Only a slice of the listing below is wanted. Retype the lines from the one containing "Tap the battery indicator icon" through the one containing "The height and", exactly, both ends included.

▶ _Data under study_

[Start of section]

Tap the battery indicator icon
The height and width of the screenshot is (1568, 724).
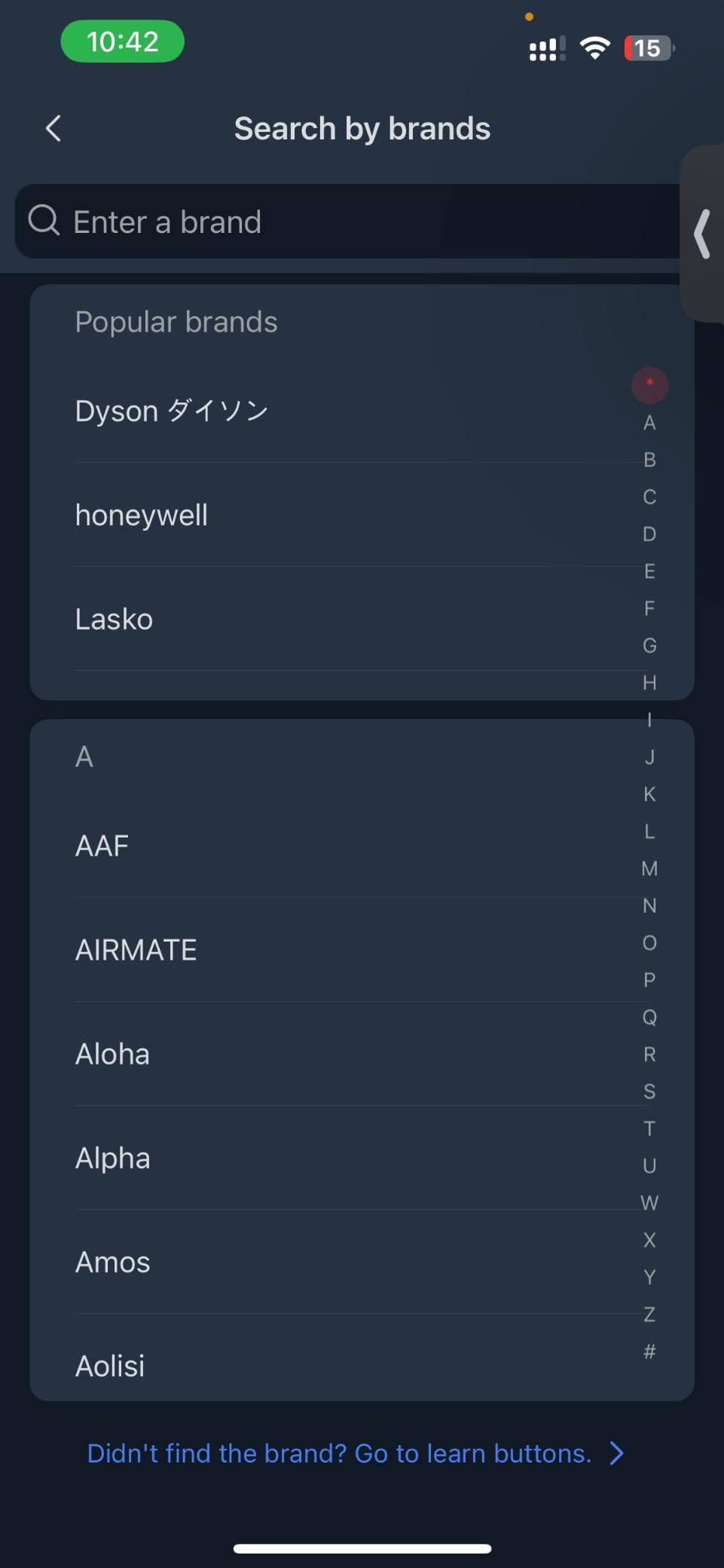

[End of section]
[Start of section]

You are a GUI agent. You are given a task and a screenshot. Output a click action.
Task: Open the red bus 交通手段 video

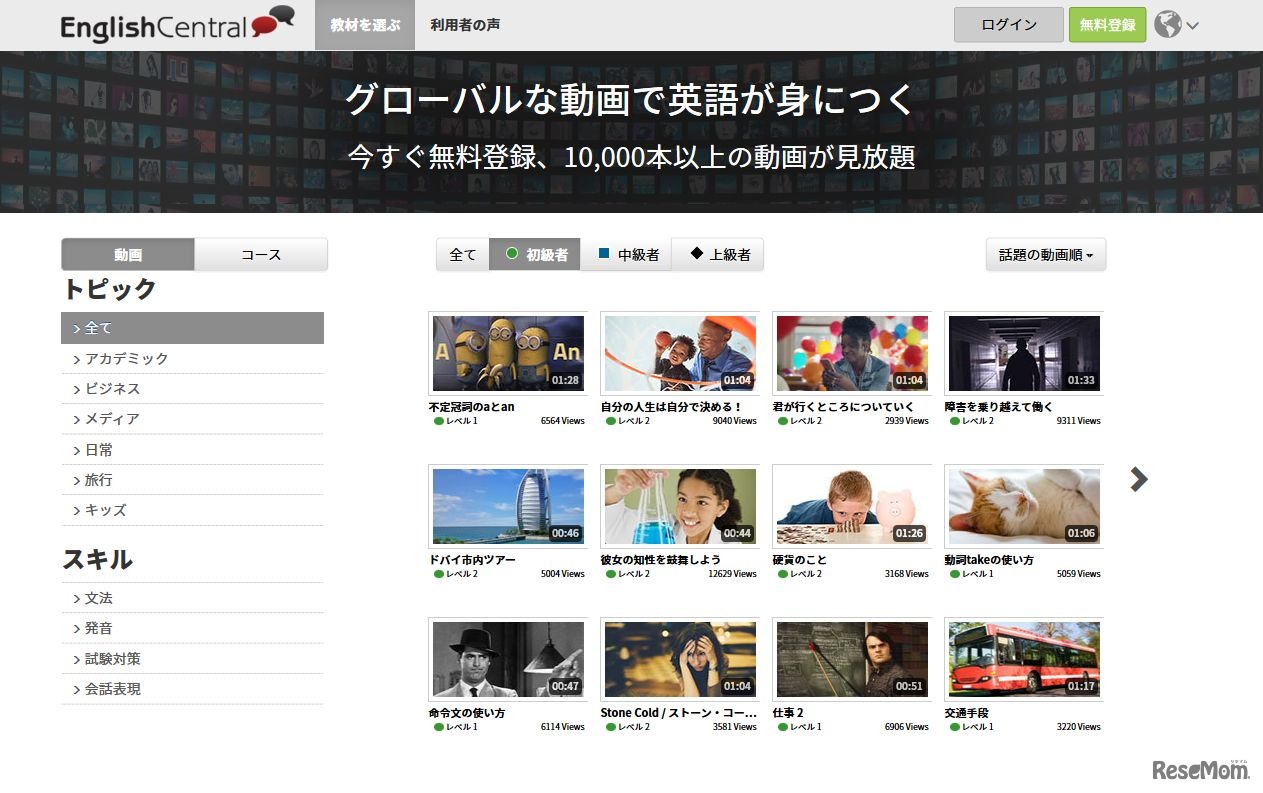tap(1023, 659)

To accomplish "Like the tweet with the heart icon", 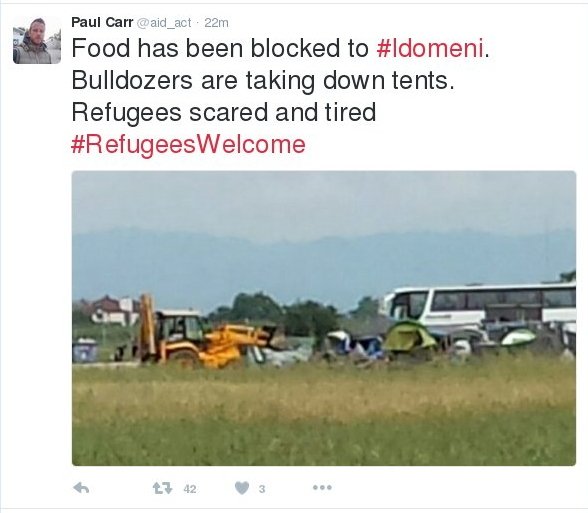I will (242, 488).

[End of section]

▶ _Reply to the task_
Tap the battery indicator icon
The height and width of the screenshot is (1568, 724).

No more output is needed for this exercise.